#### [Exercise]
Say whether each statement below agrees with the text on diagnosing multiple myeloma, answering yes or no and quoting the deciding words: (a) Finding Para protein proves that a person has multiple myeloma. (b) Beta-2 micro globulin is found in all nucleated cells. (c) Doctors may take a sample of the bone itself to look for cancerous plasma cells.

#### [Excerpt provided]
----

March 19, 2010

Diagnosis For Treating Multiple Myeloma

Posted in Category : Common Ailments

Diagnosis of multiple myeloma can be done if the doctor finds some of the symptoms of the problem, including associated with bone damage, kidney failure and the failure in the production of red blood cells. To find out if you have multiple myeloma, doctors may test to see if you have 10 percent over the normal level of plasma cells expected in your system. They also test for higher levels of a particular protein that multiple myelomas produce, called Para protein. But its presence does not guarantee that you have the problem, but that its absence can make the diagnosis doubtful. They test for levels of beta-2 micro globulin, found in all nucleated cells, which increase in cases of multiple myeloma. They check for a protein called M protein (or monoclonal protein). If found, they follow up with tests to check if red blood cells levels and levels of calcium from collapsing bones are going down, and if renal failure is affecting levels of uric acid and creatinine output. They may use X-rays or other imaging techniques to see if you find out if your bones are leaching calcium and getting thinner, as the plasma cells affect bone production. They may also dispense with the niceties and take a sample of the bone itself and microscopically eyeball it for plasma cells that are cancerous.

----

#### [Dataset content]
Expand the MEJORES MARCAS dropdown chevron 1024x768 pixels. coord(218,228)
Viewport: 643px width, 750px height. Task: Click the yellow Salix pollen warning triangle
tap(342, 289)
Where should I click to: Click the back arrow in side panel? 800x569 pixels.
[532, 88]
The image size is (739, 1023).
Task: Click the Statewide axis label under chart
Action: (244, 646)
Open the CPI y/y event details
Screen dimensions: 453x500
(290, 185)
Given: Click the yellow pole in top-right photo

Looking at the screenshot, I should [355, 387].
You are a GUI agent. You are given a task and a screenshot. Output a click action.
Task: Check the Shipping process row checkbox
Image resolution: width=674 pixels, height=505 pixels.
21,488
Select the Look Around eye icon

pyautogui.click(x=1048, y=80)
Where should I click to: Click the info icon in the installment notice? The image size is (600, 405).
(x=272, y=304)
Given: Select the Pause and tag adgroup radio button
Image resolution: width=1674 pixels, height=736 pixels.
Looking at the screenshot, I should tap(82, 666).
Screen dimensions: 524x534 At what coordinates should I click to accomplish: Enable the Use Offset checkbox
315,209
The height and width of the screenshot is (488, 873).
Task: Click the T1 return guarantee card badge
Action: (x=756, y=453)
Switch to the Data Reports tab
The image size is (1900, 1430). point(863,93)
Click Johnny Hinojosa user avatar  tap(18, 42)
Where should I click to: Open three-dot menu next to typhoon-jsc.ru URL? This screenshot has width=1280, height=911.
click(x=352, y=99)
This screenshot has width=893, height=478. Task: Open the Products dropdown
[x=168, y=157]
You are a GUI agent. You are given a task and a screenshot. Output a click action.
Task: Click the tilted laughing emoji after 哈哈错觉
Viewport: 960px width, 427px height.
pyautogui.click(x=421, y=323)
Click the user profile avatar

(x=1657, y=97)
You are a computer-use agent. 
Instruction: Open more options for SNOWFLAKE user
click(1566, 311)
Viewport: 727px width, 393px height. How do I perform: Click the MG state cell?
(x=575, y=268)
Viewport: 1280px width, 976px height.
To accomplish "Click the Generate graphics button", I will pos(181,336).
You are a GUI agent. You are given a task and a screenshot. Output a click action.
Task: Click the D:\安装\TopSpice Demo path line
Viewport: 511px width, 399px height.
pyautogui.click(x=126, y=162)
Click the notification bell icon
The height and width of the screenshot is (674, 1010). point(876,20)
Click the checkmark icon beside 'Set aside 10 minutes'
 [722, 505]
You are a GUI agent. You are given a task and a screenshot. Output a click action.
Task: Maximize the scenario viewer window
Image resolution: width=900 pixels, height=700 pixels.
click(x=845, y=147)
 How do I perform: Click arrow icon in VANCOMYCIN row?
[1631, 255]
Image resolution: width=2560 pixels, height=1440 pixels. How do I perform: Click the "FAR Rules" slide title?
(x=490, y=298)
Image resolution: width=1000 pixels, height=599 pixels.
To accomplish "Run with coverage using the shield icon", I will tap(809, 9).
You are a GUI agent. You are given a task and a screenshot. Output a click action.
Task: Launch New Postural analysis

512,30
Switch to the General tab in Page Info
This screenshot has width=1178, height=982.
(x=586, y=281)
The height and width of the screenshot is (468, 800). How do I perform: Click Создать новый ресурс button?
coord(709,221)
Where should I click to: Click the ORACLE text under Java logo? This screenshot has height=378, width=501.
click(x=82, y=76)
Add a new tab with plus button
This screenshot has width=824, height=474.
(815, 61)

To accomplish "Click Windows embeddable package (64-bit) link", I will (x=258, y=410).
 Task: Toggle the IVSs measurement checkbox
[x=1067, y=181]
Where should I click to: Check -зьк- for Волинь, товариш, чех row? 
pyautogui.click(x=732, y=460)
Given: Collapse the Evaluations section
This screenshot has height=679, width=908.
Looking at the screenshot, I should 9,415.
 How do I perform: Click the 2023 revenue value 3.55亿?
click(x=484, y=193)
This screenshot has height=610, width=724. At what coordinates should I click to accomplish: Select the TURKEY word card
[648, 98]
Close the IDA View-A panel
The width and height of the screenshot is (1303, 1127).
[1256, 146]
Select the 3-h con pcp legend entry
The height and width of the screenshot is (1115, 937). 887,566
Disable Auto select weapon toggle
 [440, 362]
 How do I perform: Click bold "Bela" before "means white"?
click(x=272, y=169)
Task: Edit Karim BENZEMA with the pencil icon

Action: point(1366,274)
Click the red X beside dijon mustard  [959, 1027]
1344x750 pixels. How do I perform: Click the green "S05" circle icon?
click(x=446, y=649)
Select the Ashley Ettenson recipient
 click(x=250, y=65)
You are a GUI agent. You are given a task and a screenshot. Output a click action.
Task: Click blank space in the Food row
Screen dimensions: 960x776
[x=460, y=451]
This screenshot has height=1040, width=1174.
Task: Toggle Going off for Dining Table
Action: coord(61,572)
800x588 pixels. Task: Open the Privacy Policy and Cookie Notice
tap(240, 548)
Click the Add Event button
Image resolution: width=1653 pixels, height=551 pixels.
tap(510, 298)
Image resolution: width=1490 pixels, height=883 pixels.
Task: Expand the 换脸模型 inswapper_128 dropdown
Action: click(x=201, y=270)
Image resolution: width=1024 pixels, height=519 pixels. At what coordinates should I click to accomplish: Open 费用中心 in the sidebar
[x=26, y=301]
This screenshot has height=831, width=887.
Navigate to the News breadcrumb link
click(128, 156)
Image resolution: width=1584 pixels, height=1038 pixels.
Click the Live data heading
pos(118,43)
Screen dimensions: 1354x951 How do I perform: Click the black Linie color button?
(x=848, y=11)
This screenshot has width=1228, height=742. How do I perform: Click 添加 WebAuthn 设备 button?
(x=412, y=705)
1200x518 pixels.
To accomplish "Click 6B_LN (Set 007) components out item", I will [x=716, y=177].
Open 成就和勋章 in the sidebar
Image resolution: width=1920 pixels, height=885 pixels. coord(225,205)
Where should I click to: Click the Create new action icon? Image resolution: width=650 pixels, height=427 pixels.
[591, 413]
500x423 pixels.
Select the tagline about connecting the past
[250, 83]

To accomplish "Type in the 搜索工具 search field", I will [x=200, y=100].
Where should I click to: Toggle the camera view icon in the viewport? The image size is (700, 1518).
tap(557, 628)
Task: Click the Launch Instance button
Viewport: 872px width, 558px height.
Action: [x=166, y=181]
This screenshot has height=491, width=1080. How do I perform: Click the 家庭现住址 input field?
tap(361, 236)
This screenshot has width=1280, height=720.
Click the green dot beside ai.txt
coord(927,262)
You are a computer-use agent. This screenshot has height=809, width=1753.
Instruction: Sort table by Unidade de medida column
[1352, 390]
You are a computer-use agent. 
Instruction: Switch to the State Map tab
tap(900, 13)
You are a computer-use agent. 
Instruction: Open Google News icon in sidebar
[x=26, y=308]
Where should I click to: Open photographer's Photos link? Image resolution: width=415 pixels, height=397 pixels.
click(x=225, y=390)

----

#### [Solution to this task]
(a) No: "its presence does not guarantee that you have the problem"
(b) Yes: "found in all nucleated cells"
(c) Yes: "take a sample of the bone itself and microscopically eyeball it for plasma cells that are cancerous"